One particular manifestation of the stance on gods, though, one thoroughly Dantesque allusion, made me so mad I want 21 cents back, because it's too bad I had to buy Page 33 with the other 67 fine pages. Shemeska, you frequent these boards; I'd like to ask you directly, why? What's the definition of "atheist" you use for someone from Golarion, which makes them so foul that regardless of their alignment the best fate the judge of the dead can envision for them is quarantine in sorrow-haunted crypts, known as the "self-damned" and the "poisoned" souls, to be trapped without hope of rebirth and occasionally fed to the God of the End Times, with the strong suggestion that when the apocalypse comes the remainder will be his to feast on? What corruption in atheism is so pernicious that it would survive a dunk in the Styx and an amnesiac reincarnation? Why, man?

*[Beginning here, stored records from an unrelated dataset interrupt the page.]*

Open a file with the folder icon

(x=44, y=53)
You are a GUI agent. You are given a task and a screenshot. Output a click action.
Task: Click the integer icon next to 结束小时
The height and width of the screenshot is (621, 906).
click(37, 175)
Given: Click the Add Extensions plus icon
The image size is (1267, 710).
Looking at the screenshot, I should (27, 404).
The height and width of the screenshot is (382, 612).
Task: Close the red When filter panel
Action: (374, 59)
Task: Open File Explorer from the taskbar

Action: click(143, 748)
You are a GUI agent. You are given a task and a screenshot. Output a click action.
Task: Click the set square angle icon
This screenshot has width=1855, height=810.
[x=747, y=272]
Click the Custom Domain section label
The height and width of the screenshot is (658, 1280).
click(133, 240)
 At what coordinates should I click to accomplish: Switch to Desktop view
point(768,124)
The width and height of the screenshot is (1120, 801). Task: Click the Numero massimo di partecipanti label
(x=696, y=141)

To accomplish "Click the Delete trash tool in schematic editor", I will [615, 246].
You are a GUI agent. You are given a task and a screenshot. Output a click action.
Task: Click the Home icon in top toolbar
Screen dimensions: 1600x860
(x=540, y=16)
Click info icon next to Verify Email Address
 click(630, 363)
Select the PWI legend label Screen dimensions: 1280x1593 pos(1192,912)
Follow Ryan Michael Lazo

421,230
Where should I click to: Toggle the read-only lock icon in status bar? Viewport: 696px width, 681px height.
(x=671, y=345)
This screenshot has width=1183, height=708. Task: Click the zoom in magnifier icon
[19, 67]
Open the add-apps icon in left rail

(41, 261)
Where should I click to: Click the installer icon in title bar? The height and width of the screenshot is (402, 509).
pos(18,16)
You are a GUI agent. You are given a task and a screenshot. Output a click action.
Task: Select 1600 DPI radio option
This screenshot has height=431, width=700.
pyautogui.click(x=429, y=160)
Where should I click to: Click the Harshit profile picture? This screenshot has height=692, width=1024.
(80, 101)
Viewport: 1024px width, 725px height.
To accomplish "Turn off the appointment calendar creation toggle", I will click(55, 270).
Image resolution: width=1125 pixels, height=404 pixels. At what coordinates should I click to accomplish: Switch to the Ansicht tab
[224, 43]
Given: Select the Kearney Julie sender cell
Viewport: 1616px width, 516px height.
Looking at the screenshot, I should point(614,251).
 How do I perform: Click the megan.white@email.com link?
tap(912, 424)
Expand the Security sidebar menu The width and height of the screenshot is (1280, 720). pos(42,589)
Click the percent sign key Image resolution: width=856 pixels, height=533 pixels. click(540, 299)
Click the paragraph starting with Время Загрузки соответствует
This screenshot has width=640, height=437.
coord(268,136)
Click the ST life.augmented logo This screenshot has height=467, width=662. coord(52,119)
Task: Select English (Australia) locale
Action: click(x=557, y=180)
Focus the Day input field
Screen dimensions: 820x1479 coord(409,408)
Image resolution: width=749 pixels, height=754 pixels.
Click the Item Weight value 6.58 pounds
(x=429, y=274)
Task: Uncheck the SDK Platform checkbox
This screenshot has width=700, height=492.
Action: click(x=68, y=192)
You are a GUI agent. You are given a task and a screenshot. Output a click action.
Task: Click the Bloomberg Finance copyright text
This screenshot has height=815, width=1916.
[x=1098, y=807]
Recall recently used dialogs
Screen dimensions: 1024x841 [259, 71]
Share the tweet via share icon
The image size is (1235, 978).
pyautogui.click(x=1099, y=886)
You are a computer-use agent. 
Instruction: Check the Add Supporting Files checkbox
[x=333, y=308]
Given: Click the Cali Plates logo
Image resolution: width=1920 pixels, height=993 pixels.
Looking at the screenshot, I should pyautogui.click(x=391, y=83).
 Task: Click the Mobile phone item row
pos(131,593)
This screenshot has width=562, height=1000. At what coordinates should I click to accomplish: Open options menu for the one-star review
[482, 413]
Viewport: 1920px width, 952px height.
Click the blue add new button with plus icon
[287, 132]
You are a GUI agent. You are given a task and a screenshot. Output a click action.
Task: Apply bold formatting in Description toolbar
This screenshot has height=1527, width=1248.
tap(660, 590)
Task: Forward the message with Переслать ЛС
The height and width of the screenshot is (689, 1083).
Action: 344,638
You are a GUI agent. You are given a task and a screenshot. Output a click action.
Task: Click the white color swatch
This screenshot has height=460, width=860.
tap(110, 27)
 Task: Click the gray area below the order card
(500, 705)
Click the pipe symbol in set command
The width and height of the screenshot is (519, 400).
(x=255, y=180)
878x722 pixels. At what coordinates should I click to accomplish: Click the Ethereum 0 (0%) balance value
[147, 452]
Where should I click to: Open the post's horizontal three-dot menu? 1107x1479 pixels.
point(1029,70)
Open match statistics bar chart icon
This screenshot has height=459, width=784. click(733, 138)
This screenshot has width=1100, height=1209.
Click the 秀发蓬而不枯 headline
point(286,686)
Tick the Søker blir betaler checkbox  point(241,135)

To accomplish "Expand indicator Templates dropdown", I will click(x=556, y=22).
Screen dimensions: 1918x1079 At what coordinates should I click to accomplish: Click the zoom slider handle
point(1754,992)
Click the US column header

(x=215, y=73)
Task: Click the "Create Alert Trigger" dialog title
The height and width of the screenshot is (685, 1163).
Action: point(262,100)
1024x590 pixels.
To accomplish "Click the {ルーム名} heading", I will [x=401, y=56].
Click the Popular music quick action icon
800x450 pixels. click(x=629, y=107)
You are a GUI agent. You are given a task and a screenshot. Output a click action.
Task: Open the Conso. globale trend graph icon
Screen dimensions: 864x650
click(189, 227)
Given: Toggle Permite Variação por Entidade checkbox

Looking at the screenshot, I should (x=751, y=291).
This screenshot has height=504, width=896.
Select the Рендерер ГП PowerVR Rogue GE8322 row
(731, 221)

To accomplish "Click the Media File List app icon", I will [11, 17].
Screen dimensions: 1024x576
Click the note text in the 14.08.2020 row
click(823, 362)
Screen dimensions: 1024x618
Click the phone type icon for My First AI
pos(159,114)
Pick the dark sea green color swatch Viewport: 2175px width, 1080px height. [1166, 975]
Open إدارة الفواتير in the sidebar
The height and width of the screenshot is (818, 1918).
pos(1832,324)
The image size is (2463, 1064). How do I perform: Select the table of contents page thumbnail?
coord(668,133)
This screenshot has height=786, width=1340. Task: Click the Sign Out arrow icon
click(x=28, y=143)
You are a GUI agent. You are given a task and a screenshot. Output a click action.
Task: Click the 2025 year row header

While I very much would like an answer to that question, I don't want to end on that note. As a GM, I will retcon it out, as I did with Planescape's Guide to Hell. Overall, I liked the book. My gaming plate is currently full, but I intend to keep it around for idea mining, and recommend its purchase to others in the hope that perhaps I will find myself in a Pathfinder planes game some day. The purchase has inspired my to rework my Otz Chaim idea for a planar transport highway in a means that better fits Golarion's cosmology, and inspiring writing projects always a plus for a book, in my opinion.
I think you missed something about the Graveyard of Souls, Jem. Check the Realm of the Content on pages 34-35; not all atheist souls are condemned like you describe, and in fact I read that as the Graveyard being a transitory realm at best for them. Maybe I'm giving Shemeska the benefit of the doubt on that reading, but I think he deserves it.